(INFORMATION GIVEN)
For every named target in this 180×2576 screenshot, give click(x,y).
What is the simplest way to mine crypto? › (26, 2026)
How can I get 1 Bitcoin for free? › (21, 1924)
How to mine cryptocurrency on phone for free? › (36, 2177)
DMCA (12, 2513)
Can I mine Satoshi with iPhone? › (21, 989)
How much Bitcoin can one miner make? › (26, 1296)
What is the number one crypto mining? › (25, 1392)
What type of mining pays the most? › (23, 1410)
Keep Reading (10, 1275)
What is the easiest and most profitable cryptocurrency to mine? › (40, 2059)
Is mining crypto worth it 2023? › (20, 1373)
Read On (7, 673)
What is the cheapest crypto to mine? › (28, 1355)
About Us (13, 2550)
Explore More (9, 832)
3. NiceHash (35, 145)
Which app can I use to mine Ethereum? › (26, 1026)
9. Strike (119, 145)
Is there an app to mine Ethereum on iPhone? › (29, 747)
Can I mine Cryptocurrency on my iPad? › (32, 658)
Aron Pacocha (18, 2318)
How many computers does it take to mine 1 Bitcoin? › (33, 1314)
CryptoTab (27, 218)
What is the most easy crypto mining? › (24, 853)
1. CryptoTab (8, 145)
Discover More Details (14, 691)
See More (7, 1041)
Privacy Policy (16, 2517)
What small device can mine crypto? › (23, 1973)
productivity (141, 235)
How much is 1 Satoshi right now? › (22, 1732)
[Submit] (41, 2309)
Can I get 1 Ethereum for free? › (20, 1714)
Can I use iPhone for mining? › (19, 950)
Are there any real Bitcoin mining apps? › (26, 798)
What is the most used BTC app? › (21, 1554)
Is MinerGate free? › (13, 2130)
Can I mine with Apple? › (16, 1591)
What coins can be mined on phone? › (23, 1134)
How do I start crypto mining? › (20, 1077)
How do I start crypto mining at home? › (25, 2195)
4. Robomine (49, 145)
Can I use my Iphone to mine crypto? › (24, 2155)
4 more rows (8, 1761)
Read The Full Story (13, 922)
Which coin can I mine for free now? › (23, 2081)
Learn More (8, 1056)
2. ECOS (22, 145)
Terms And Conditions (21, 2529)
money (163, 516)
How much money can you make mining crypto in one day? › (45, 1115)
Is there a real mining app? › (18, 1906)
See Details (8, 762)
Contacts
(End INFORMATION GIVEN)
WHAT THE TASK REQUIRES = Copy the lines above exactly. Start with the line containing "What type of", end with the line containing "Which app can", and include both.

WRITTEN ANSWER =
What type of mining pays the most? › (23, 1410)
Keep Reading (10, 1275)
What is the easiest and most profitable cryptocurrency to mine? › (40, 2059)
Is mining crypto worth it 2023? › (20, 1373)
Read On (7, 673)
What is the cheapest crypto to mine? › (28, 1355)
About Us (13, 2550)
Explore More (9, 832)
3. NiceHash (35, 145)
Which app can I use to mine Ethereum? › (26, 1026)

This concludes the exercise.